My favorite pax 1 star, we were talking about tips ... he say's "I never tip uber." I said "Yes, sir. No, sir. Oh here you are sir at your location." Played my Harry Nilsson "You're Breaking My Heart" and 1 stared.


----------



## iUBERdc (Dec 28, 2016)

Go4 said:


> My favorite pax 1 star, we were talking about tips ... he say's "I never tip uber." I said "Yes, sir. No, sir. Oh here you are sir at your location." Played my Harry Nilsson "You're Breaking My Heart" and 1 stared.

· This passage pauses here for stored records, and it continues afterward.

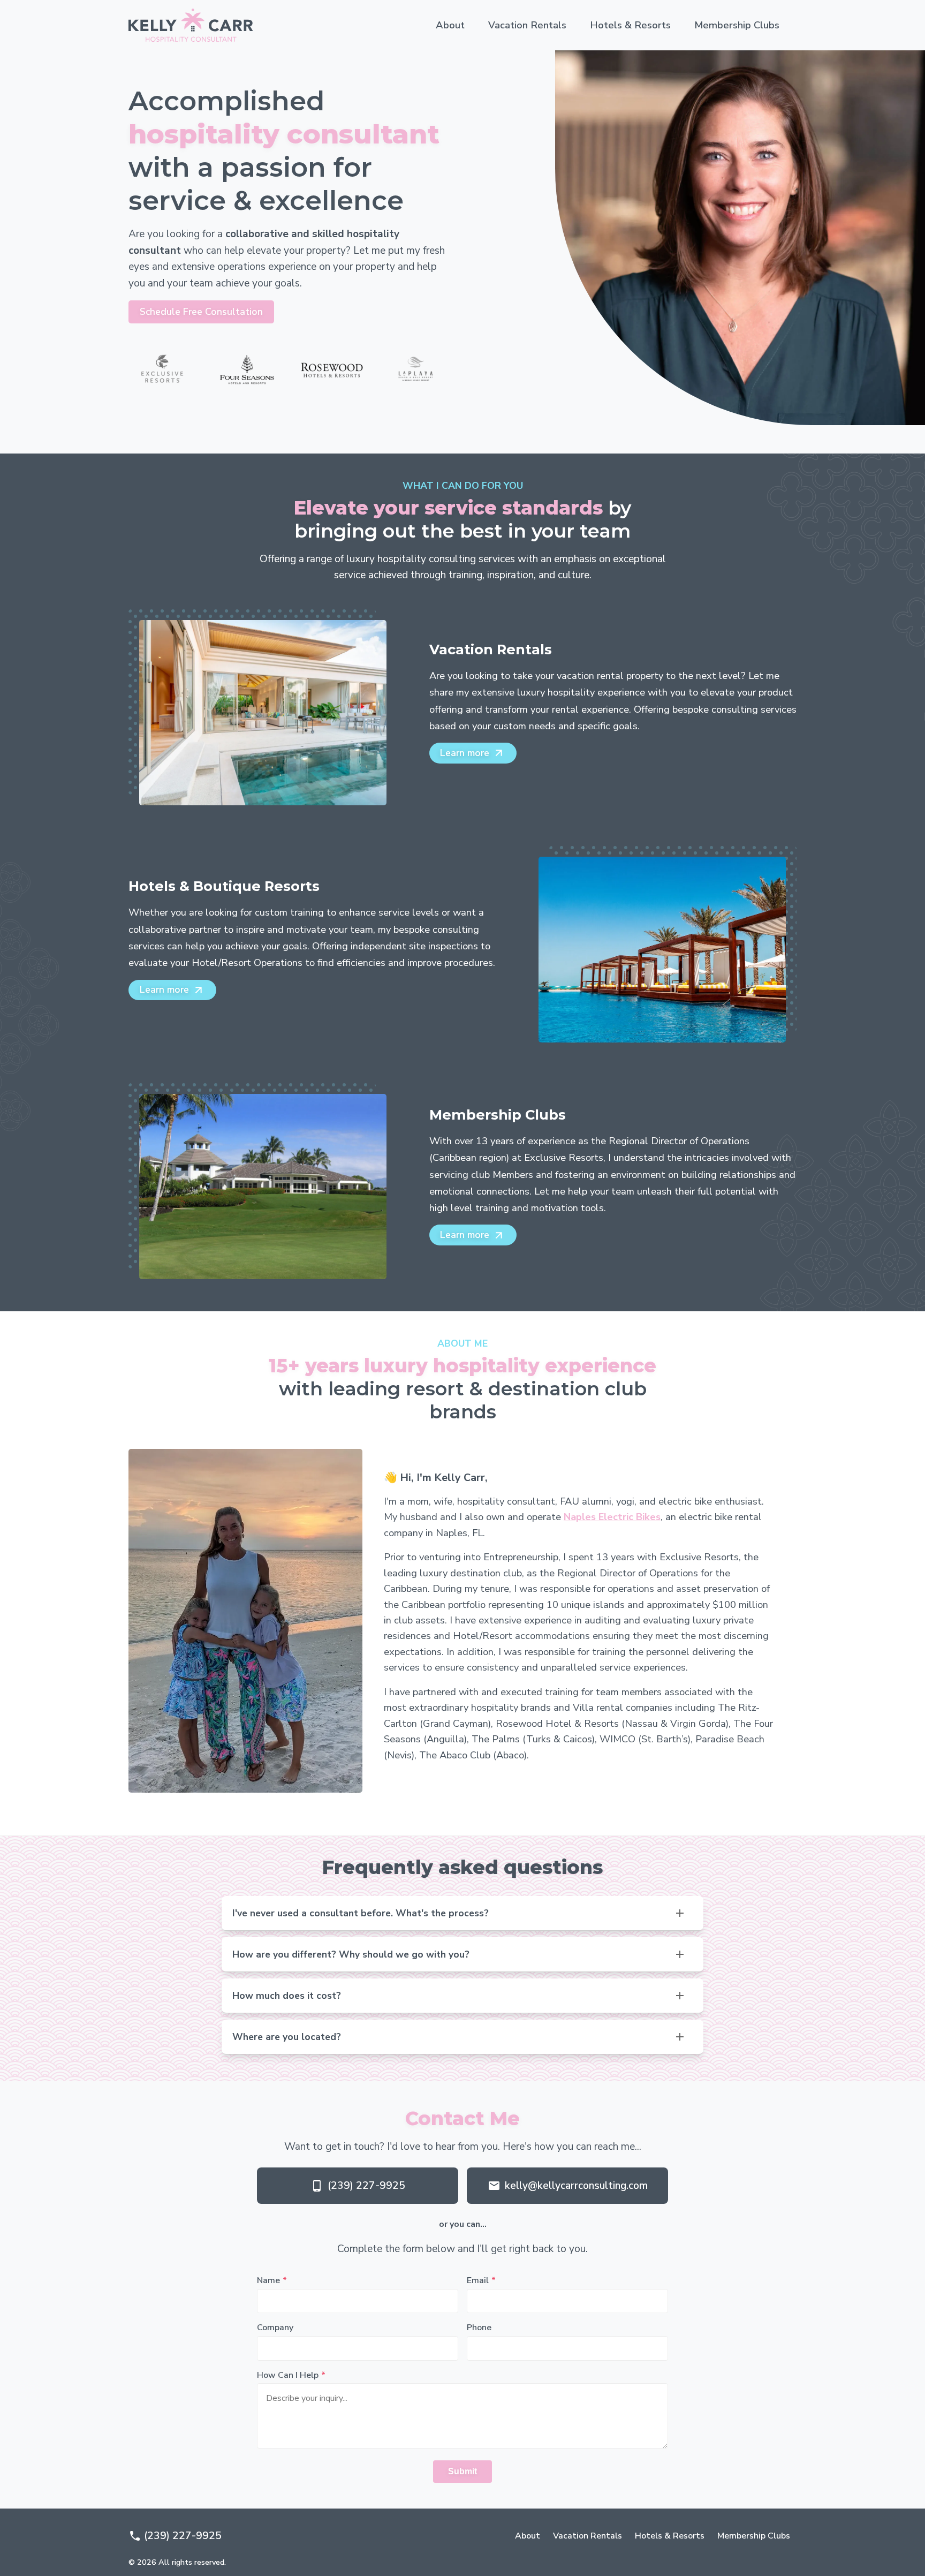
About (450, 25)
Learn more (464, 752)
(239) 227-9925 (366, 2186)
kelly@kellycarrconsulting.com (576, 2186)
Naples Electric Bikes (612, 1516)
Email (478, 2280)
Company (275, 2327)
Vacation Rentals (527, 25)
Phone (479, 2327)
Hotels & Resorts (630, 25)
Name (268, 2280)
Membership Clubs (736, 25)
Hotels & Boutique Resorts (224, 886)
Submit (462, 2471)
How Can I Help (288, 2375)
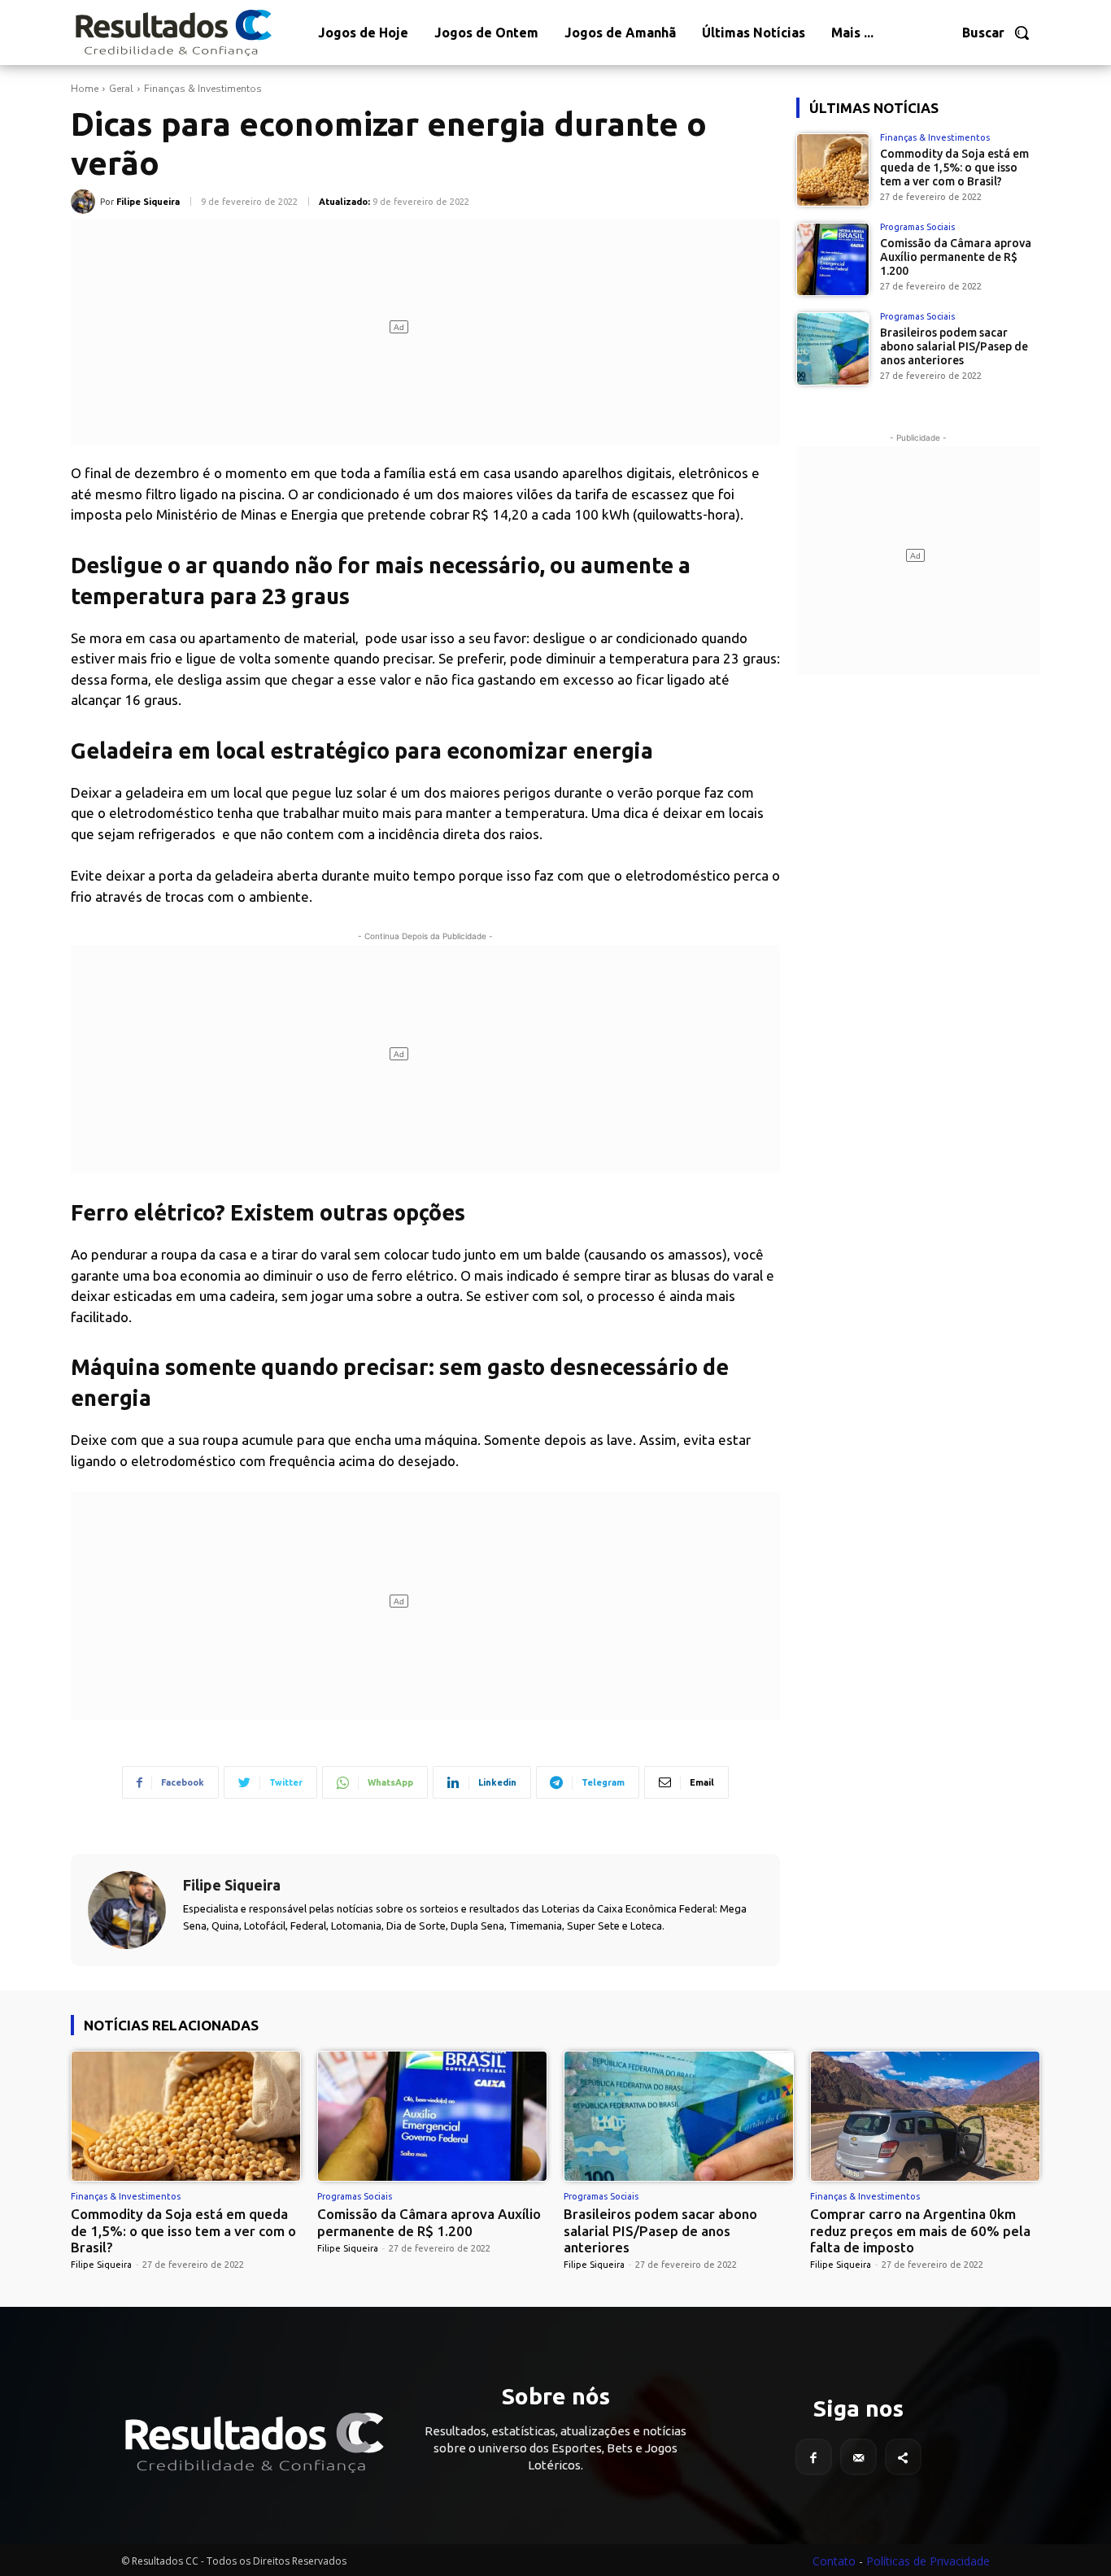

What is the rating cut off point where you wont accept a ping?


----------



## Go4 (Jan 8, 2017)

4.6, I figure what is good for the goose is good for the Uber. BTW the song was played long after I drove away.


----------



## SailingWithThe Breeze (Feb 22, 2017)

If only we all received a dollar for every time this has been discussed...


----------



## freddieman (Oct 24, 2016)

entrep1776 said:


> I give 1 star if pax is a money loser. Too far to drive for too short a trip. Hoping I see a low rating and pass.


I do this. If trip is long or even mid, I won't be disappointed if they don't tip. It's the min fare ride with max pax going short distance not tipping that will get the low rating for me. Max pax going short distance with no tip is automatic 1 star. A couple bucks is all it takes to show real appreciation of the cheap ride.


----------



## Jesusdrivesuber (Jan 5, 2017)

Beretic said:


> I have had enough. Title says it all. If a pax doesnt tip, automatic one star.


Use 2 for short trip with no tip and 3 for long trip with no tip, 1 sinks them too low and they start looking like the people whom you most definitely never pick up.


----------